Since your home is resided in by you and your family ( with the exception of visitors occasionally ) there are less health hazards posed to your newborn. Hospitals play host to multiple contagious aspects due to the number of ailing or infectious persons entering the facility such as MRSA, TB, hepatitis, and flu. At home, you can rest a little easier knowing the health state of each person involved in the homebirth.

When choosing homebirth as a childbirth option, you are in control. You have the authority to say who can attend the occasion, where you want to labor and deliver, and what environmental aspects are to be in place. For instance, you may allow your sister to be involved in the event but opt to say your uncle cannot. You can also choose to deliver in the tub, your recliner, a birthing pool, or your own bed. It’s all in your control with a homebirth. You say what environmental aspects you want in place such as darkened rooms, brightly lit rooms, hot or cool air temperature, and even the detail of using your favorite scent or air freshener throughout the home.

Cons of Homebirth

You may run the risk of encountering an emergency situation such as the need for a c-section. Sometimes during labor, your baby may turn into a breech position that makes vaginal delivery impossible, or life-threatening to your baby. You may also have hemorrhaging after the delivery which is common in some cases, but can be life-threatening to you. At home, there are no operating rooms readily available to you, and depending how far away your home is from the nearest hospital, your risk of losing your life, and/or the baby’s life if you can’t get there quick enough. Heaven forbid anything like that should happen, but it does happen .

There’s the chance that you may feel the need to use strong pain medication such as Demerol or epidural, and pain relief options like these aren’t usually accessible at your home. If you have a midwife attending the birth, he or she may have some form of pain control that you may use, but the option of an epidural is out of the question.
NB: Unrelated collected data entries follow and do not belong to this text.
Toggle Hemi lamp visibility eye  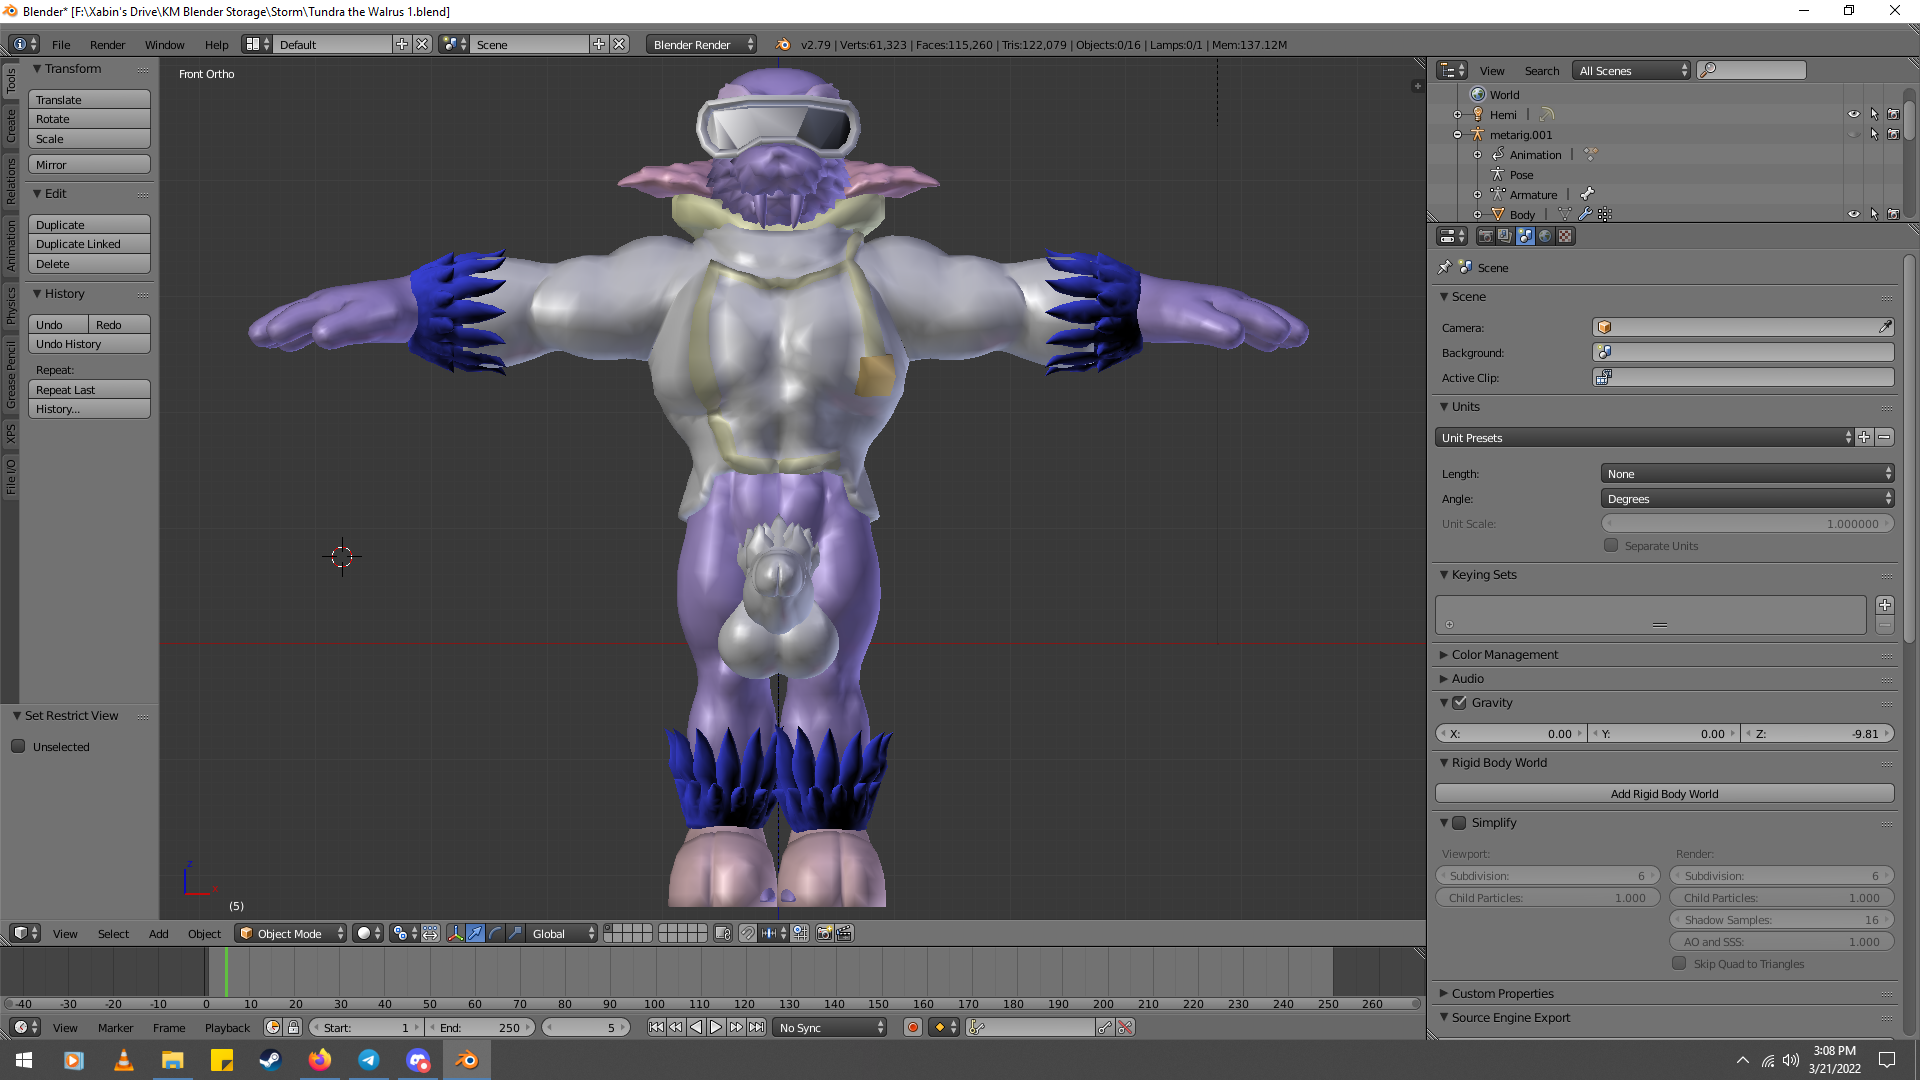point(1853,114)
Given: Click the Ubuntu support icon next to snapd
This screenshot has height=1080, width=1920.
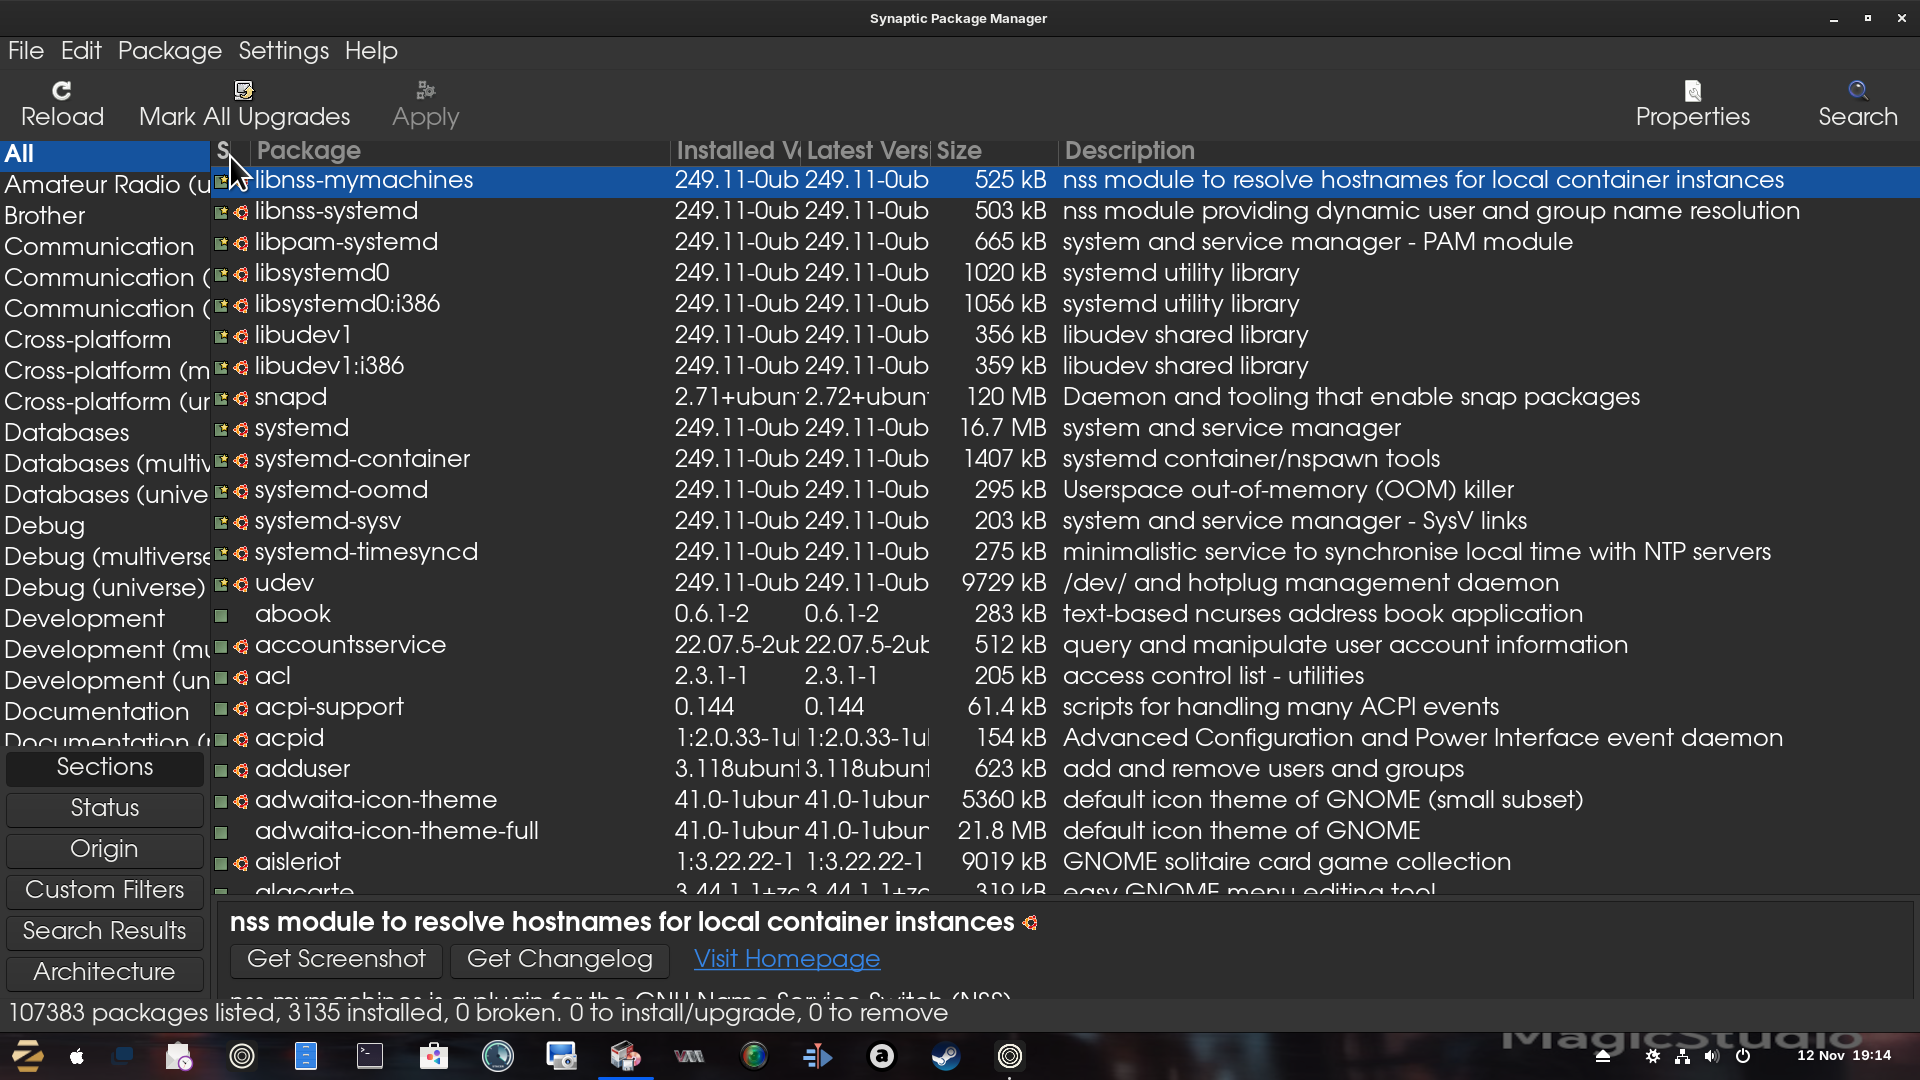Looking at the screenshot, I should pos(241,399).
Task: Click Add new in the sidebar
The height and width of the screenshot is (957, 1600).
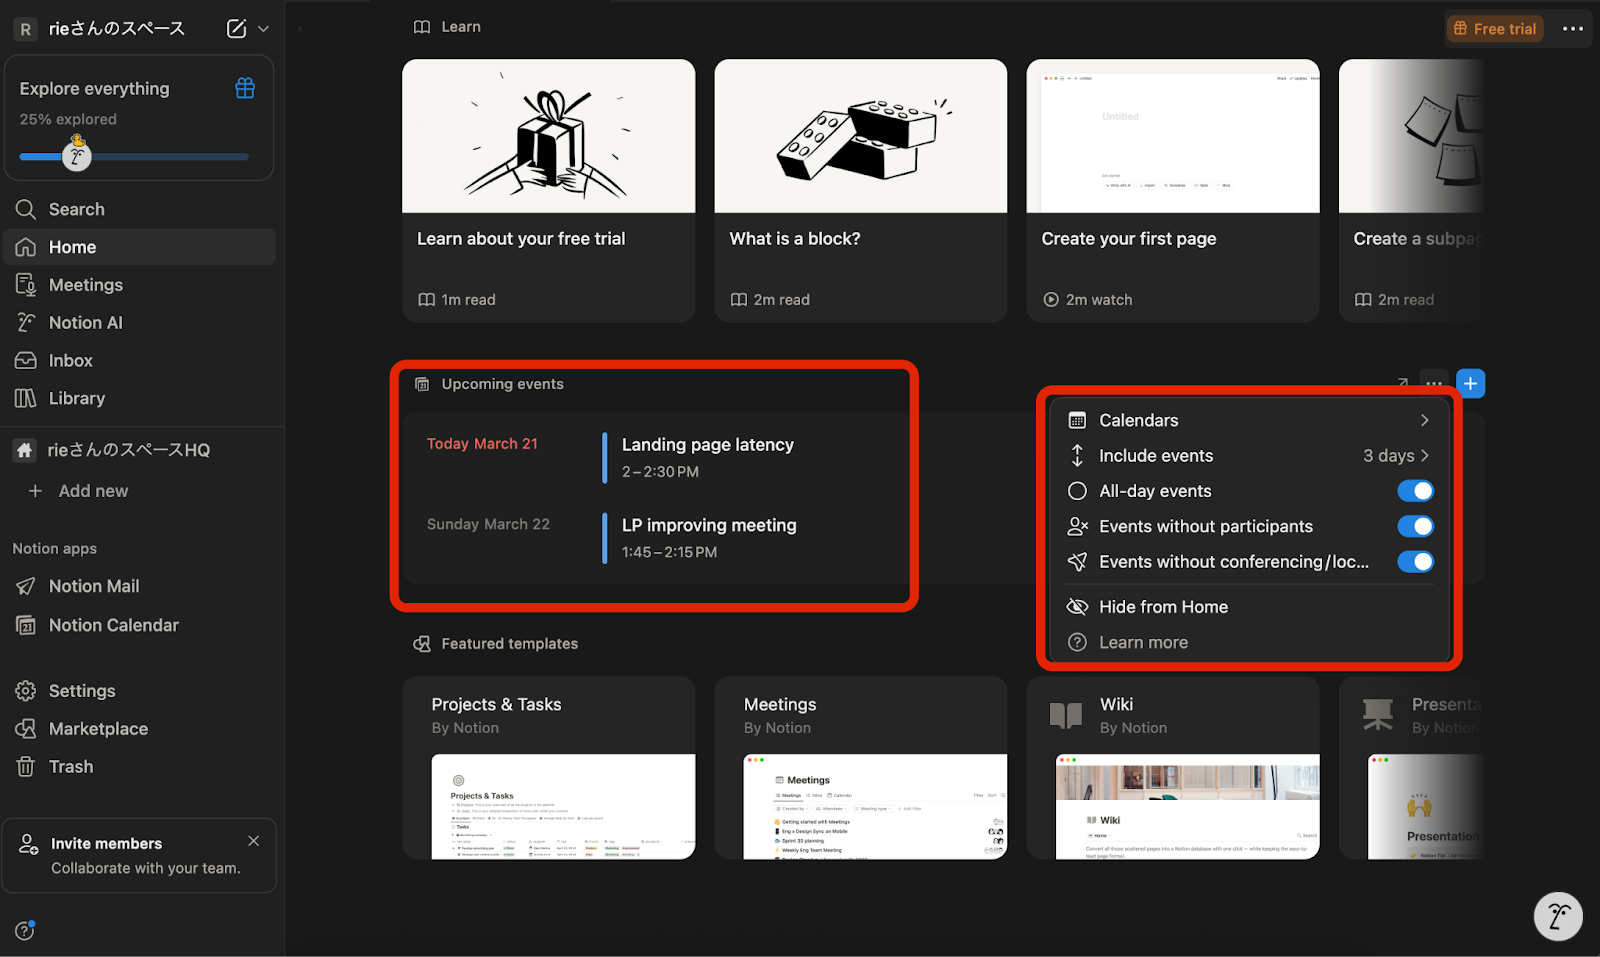Action: (92, 491)
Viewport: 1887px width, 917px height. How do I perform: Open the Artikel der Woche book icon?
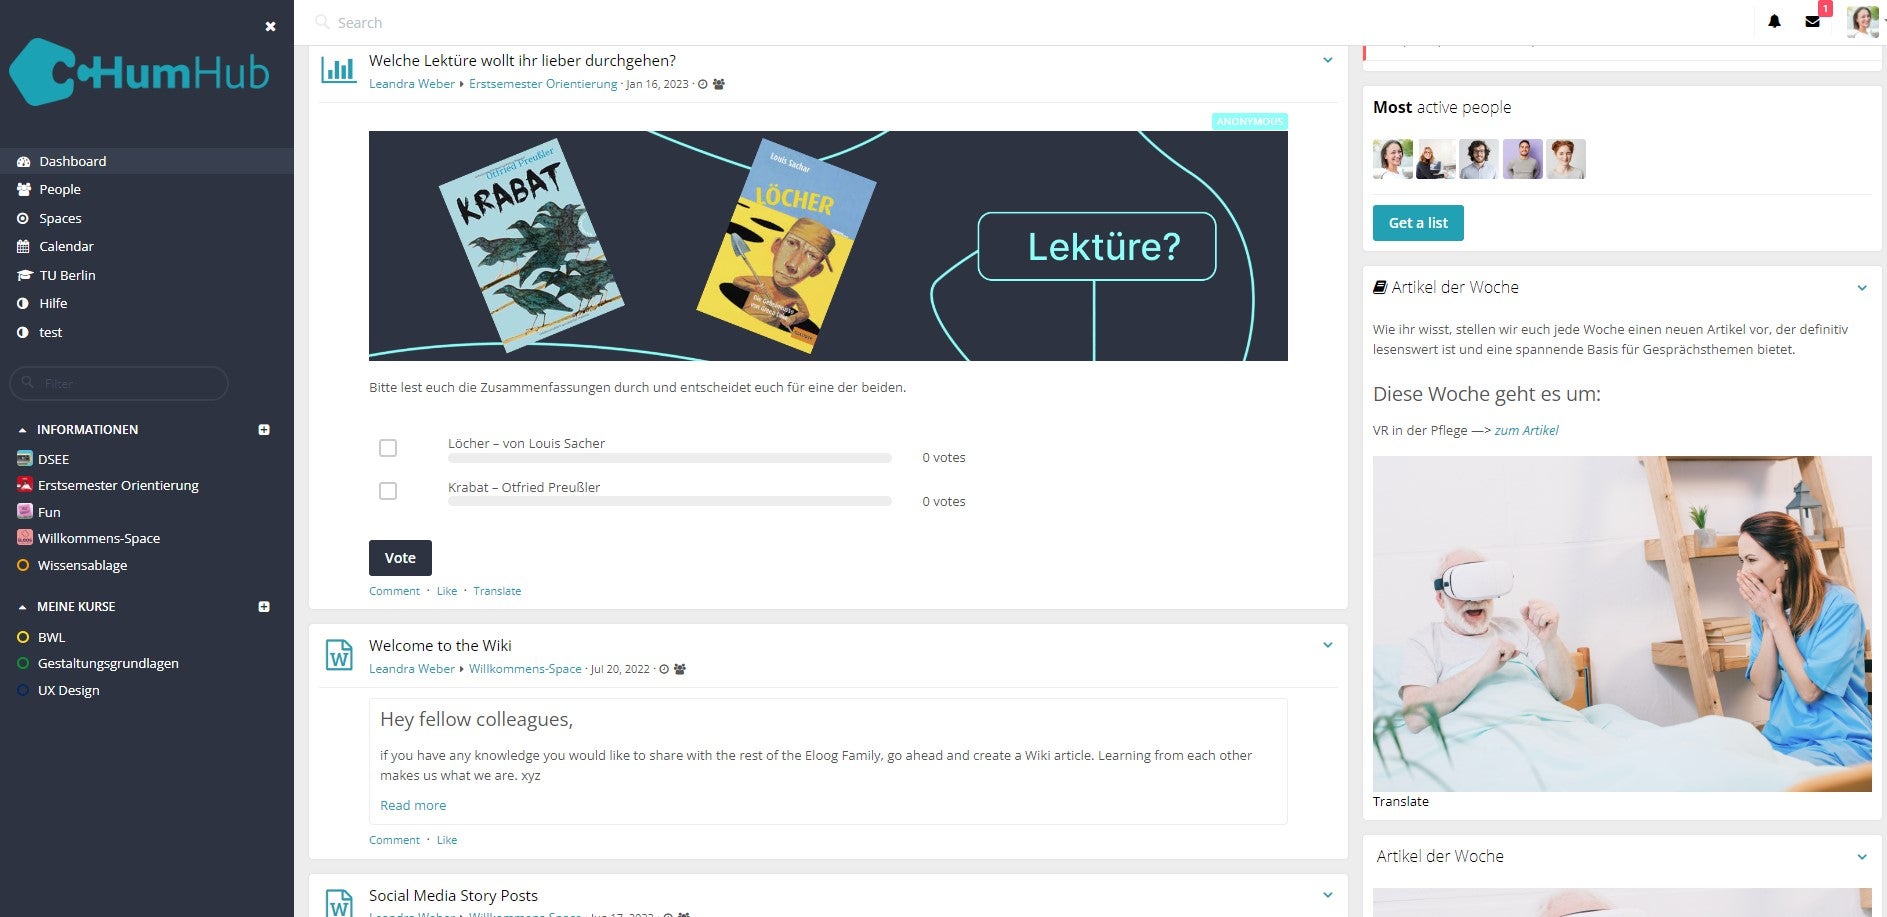coord(1380,287)
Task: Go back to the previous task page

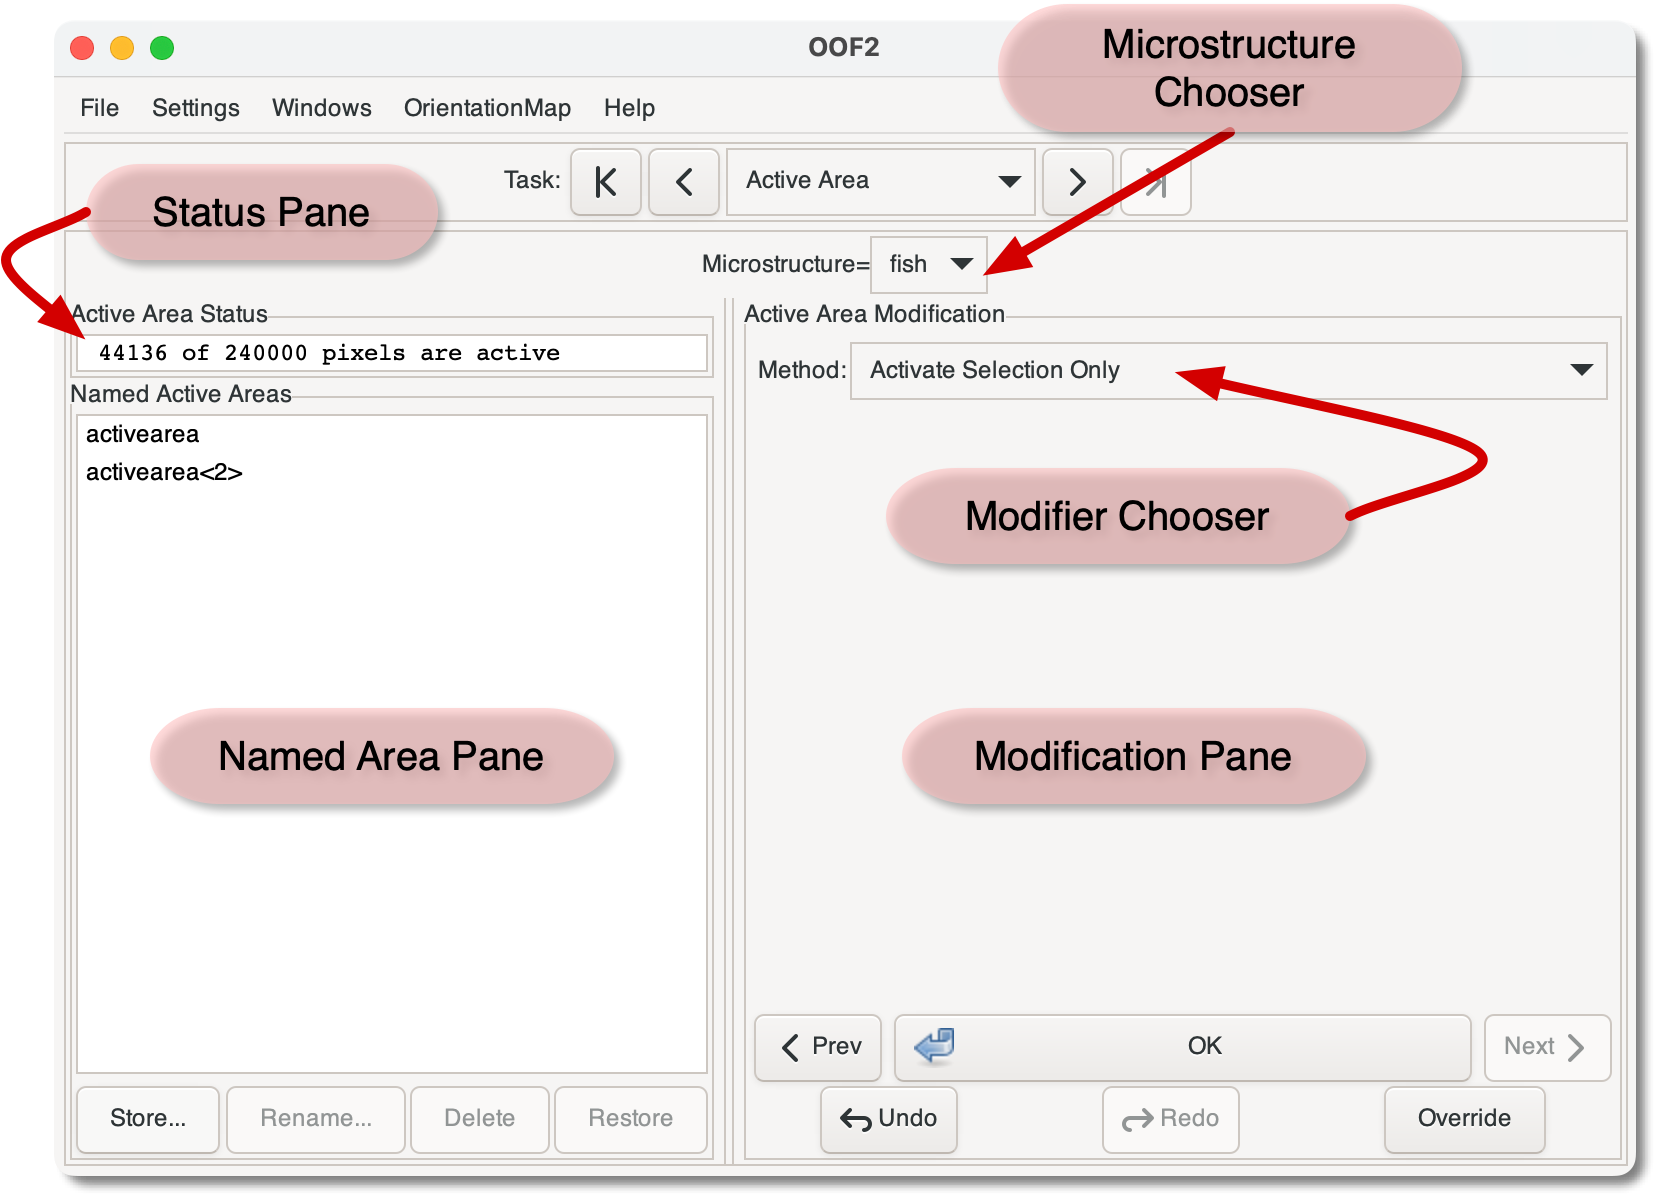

Your midwife/birthing attendant may not be able to get to your residence in time. Weather conditions, sickness, or other situations may occur that can keep your caregiver from reaching you. Most midwives have a back-up plan for this type of situation, but sometimes, even their back-up methods can fail. It’s important that you and your spouse/partner know what to do if the need arises to deliver the baby yourselves. You will both be responsible for handling all complications yourselves, delivering the baby yourselves, and managing your after delivery care until help can be attained.

You may face strong opposition from family and friends when choosing a homebirth as a childbirth option. Traditional medical practices have increased over time making hospitals or birthing centers appear more favorable and more capable of successfully dealing with labor and delivery. Your friends and family may feel that it is just too taboo or unethical to avoid using a medical facility that employees advanced medical care staff, uses hi-tech equipment, and can act swiftly in an emergency situation. This con of homebirth is especially true in your older family members that may not have had access to all of the new medical advances during their own children’s births, and they may view you as “crazy” for passing up the opportunity to utilize such modern services.

It’s a very personal decision to make, and one that requires careful consideration. It’s best to thoroughly discuss the topic of childbirth options and home birth with your physician or midwife. There may be factors related to your health that will refrain your choice of a home birth. Problems like hypertension, diabetes, breech baby, hemophilia, and multiple others can label your pregnancy high-risk, and most care providers do not encourage home births at all if you fall into any health topic which is labeled high-risk factors. Try to discuss your options often with your spouse/partner and provider so that you will be certain of your decision before your due date. Your decision should be based on your preference for childbirth and your physician/midwife’s advice.